The function will apply configurations to the S3 bucket that enable it to serve static webpages. The only required configuration is the IndexDocument. Configuring an error file is optional, as AWS will serve up a generic one when needed.

In this tutorial, we are only configuring a simple index.html file, which will be available in the zip file at the end of the tutorial to test with.

def s3_website_config(s3, bucket_name):
    '''
    configure the s3 bucket to act as a static website host.

    after applying the configurations, a JSON formatting string will be printed to display all configurations related to
    static website hosting on the s3 bucket.

    s3 - the s3 client instantiated with the help of boto3
    bucket_name - a string with the name of the bucket
    '''
    website_config = {"IndexDocument" : {"Suffix": "index.html"}}

    s3.put_bucket_website(Bucket = bucket_name,
            WebsiteConfiguration = website_config)

upload_file Function

upload_file will upload the index.html file to the S3 bucket. It is pretty simple to do; however, there is one small catch.

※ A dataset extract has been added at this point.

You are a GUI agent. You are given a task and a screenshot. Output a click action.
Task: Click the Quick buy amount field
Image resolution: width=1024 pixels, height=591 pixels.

Notice the ExtraArgs dictionary? When uploading a file to AWS S3, the content type is read as a binary file. In order for S3 to recognize that the index.html file correctly, the program needs to specify that the file is a html text file. Without the information provided by extra_args, AWS will not be able serve up the webpage. Instead, it will attempt to download the webpage when navigating to the website.

def upload_file(s3, bucket_name, file_name):
    '''
    upload a file to s3 and customize the ContentType argument to text/html

    without the custom ContentType argument, the file will be uploaded as a binary file.
    AWS will not recognize that the index.html file is an actual html text file.

    s3 - the s3 client instantiated with the help of boto3
    bucket_name - a string containing the name of the s3 bucket
    file_name - a string containing the name of the index.html file
    '''

    try: 
       extra_args = {'ContentType' : 'text/html'}

       s3.upload_file(file_name, bucket_name, file_name, ExtraArgs=extra_args)
    except ClientError as e:
        print("Error: \n\n", e)
        return False
    
    return True  # return true if successful

Code Usage and Final Outputs

Code Usage

To use the sample code from this tutorial, download and up-zip the file s3_upload below.

The un-zipped folder will contain index.html and s3_upload.py. At this point replace the provided index.html with the intended index.html if required. If the intended website includes multiple files, there will need to be code alterations to loop through each file, uploading each based on the file extension.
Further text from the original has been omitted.